**課題 A**:
胚移植のタイミングを扱った文章によると、研究チームが検証の対象とした女性は何人か。
**課題 B**:
胚移植のタイミングを扱った文章を、最後の文の後から書き継ぐこと。

**読解文**:
· · · ·
体外受精において最適な胚移植のタイミング
8月23日、ロイヤルメルボルン工科大学(RMIT)の研究チームは、同大学プレスリリースを通じて、子宮内膜にある分子「ポドカリキシン(PCX)」が消滅すると子宮の粘着性が増し、受精卵の着床率が高まると発表した。
なお、研究論文は、 「Fertility and Sterility」および「Human Reproduction」に掲載されている。
「着床の窓」を確実かつ正確に見極める困難さ
体外受精の成功率を高めるには、胚移植のタイミングが重要となる。最適なタイミングで受精卵を子宮に戻すことによって着床しやすくなり、妊娠可能性は高まる。
この胚移植に最も適したタイミングを「着床の窓/着床ウィンドウ」と呼ぶ。「着床の窓」とは、子宮内膜の妊娠準備が完了して子宮壁に受精卵が接着しやすい状態となり、受精卵の着床が可能になるタイミングである。
しかしながら、現在の生殖補助医療において、「着床の窓」を確実かつ正確に見極めることは難しく、このため、体外受精成功率は平均50%以下となっている。
最適な胚移植のタイミングとは
今回、研究チームは、子宮内膜に「ポドカリキシン(PCX)」が検出された女性81人を対象に、子宮内膜のポドカリキシン量と凍結融解胚を用いた体外受精の成功率における関係性を検証した。
· · · ·
[収集データ]
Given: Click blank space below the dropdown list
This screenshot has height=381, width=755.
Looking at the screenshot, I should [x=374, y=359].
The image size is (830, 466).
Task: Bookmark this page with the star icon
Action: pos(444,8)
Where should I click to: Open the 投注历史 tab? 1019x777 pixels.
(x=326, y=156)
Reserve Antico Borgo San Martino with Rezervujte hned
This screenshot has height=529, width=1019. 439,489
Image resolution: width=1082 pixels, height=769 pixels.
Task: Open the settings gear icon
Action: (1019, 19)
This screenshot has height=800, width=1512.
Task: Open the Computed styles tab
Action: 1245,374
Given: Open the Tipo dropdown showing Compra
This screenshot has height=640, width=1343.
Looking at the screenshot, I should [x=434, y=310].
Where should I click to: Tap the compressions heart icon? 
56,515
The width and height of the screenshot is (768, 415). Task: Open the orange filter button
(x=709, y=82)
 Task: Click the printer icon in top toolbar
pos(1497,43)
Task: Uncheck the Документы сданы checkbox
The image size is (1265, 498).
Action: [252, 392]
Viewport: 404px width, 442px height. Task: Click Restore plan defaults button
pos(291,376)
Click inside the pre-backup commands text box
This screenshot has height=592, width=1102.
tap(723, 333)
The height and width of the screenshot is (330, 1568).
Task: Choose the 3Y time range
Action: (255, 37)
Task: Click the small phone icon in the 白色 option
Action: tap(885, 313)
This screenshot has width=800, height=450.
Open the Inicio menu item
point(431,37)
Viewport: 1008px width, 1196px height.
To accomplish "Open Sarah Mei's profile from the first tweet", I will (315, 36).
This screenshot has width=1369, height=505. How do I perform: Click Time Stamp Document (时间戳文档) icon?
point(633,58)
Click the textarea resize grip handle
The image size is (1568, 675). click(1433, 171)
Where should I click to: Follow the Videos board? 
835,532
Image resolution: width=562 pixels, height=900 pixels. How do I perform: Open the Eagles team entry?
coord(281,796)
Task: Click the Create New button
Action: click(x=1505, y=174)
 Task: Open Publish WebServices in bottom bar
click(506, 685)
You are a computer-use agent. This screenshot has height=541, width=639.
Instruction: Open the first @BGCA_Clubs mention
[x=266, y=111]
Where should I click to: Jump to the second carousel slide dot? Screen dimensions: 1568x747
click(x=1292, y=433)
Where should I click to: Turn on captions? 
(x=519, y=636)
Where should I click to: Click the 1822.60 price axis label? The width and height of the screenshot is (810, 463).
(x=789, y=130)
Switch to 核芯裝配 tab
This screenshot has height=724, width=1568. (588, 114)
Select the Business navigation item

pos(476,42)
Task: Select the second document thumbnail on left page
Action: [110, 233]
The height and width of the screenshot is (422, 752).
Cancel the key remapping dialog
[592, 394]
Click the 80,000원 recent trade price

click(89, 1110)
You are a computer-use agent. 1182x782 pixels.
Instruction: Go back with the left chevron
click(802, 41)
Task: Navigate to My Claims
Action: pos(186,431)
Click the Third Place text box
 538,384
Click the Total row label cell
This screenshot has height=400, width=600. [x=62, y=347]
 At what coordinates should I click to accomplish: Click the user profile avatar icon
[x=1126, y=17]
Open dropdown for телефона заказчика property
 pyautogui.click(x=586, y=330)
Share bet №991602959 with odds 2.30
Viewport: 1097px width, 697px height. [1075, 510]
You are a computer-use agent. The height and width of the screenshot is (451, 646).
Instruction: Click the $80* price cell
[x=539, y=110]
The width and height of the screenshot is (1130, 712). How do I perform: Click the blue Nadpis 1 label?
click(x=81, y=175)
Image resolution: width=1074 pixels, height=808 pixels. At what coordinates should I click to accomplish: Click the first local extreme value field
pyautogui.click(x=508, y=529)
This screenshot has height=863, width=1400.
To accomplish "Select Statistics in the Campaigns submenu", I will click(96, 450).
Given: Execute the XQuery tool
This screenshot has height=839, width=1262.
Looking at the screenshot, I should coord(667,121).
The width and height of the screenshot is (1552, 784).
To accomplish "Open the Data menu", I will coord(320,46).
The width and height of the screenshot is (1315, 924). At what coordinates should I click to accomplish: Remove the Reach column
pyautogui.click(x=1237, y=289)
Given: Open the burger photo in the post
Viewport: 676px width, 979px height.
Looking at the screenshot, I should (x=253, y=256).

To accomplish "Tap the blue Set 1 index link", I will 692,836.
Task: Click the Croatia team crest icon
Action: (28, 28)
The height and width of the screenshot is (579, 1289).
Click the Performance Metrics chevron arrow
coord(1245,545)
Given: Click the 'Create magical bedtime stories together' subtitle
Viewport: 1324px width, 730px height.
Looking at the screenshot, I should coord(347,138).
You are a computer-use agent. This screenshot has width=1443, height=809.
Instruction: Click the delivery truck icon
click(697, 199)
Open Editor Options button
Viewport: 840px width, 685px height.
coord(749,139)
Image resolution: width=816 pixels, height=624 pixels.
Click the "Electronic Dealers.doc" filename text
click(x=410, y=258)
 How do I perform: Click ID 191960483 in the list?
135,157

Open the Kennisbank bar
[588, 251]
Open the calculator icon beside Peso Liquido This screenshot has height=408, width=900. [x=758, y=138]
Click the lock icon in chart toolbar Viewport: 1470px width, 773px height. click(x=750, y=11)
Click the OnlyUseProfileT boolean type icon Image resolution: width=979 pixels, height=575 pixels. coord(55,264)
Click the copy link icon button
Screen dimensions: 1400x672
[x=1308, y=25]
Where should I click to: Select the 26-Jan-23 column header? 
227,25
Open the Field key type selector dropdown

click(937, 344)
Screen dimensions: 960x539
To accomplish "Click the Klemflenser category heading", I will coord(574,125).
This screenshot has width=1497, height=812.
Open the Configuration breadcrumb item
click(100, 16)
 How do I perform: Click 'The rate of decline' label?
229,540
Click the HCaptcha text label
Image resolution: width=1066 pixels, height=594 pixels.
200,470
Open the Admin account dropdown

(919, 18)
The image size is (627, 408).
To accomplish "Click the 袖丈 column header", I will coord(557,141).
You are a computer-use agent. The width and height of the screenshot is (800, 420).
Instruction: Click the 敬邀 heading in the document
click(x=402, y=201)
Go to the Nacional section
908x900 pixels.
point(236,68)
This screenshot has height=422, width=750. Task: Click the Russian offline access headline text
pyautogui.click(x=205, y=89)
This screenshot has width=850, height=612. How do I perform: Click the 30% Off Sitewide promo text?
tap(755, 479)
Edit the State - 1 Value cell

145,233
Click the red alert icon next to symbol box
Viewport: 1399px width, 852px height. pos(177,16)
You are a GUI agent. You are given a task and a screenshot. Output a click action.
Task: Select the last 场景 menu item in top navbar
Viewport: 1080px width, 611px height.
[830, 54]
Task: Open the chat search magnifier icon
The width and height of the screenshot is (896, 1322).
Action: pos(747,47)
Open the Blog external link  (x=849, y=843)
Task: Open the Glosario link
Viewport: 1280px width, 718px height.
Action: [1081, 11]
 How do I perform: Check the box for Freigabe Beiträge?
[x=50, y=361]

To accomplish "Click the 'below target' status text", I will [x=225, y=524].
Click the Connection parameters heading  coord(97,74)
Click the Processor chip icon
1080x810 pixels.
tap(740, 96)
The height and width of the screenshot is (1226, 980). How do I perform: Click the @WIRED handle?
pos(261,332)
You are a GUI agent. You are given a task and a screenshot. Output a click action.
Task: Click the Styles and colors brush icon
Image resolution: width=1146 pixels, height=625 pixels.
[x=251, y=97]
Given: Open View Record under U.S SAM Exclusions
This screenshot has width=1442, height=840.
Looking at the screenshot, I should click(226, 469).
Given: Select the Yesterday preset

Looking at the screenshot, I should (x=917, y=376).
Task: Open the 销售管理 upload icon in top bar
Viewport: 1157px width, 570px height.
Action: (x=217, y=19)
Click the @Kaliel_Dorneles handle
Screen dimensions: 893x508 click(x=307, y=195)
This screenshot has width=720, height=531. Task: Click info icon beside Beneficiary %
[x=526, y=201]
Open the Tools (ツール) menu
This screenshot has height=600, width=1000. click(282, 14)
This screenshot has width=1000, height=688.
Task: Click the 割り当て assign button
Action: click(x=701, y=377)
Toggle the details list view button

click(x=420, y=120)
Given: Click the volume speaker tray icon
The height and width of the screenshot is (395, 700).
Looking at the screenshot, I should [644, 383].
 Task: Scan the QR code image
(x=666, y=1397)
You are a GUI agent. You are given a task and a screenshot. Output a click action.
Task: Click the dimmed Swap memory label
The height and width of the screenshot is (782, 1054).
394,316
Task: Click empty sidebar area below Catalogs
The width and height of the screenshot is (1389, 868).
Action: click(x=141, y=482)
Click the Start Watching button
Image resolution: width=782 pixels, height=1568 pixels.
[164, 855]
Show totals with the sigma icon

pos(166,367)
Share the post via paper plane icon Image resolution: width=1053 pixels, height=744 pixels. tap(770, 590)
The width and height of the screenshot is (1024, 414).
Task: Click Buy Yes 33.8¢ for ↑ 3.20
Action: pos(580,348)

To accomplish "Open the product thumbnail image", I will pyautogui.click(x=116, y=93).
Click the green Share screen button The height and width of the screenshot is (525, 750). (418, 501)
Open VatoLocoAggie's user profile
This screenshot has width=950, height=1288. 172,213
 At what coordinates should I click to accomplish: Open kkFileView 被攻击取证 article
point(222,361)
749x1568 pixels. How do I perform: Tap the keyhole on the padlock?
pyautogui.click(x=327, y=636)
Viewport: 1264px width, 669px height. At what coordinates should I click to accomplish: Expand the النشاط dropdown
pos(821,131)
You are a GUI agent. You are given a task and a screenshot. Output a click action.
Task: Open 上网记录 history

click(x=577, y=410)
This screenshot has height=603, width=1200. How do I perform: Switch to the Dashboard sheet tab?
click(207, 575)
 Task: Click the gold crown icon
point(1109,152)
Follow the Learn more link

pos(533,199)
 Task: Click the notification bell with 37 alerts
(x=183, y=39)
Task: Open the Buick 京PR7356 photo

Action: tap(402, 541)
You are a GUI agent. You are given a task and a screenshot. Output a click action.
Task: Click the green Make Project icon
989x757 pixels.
· · · ·
**解答 A**:
子宮内膜にポドカリキシン(PCX)が検出された女性81人である。

**解答 B**:
子宮内膜のポドカリキシン量が少ない女性群は、凍結融解胚を用いた体外受精成功率は53%となった。一方、子宮内膜のポドカリキシン量が減少せずに多いままであった女性群では、僅か18%に留まった。
子宮表面にテフロンのような分子「ポドカリキシン(PCX)」が存在する場合、受精卵の着床は妨げられた。子宮表面にポドカリキシンが存在すると子宮の粘着性が弱まり、子宮内膜に受精卵が接着できないという。
あわせて、月経サイクルを通じて、ポドカリキシンが減少して消滅するタイミングが確認された。子宮表面からポドカリキシンが消滅すると子宮の粘着性が増し、受精卵が子宮壁に接着しやすい状態になる。これこそが子宮内膜の妊娠準備が完了し、最も適した胚移植のタイミングであると報告された。
研究チームは、子宮内膜のポドカリキシン量を測定することによって「着床の窓」を確実かつ正確に見極められ、体外受精の着床率・成功率は向上すると期待する。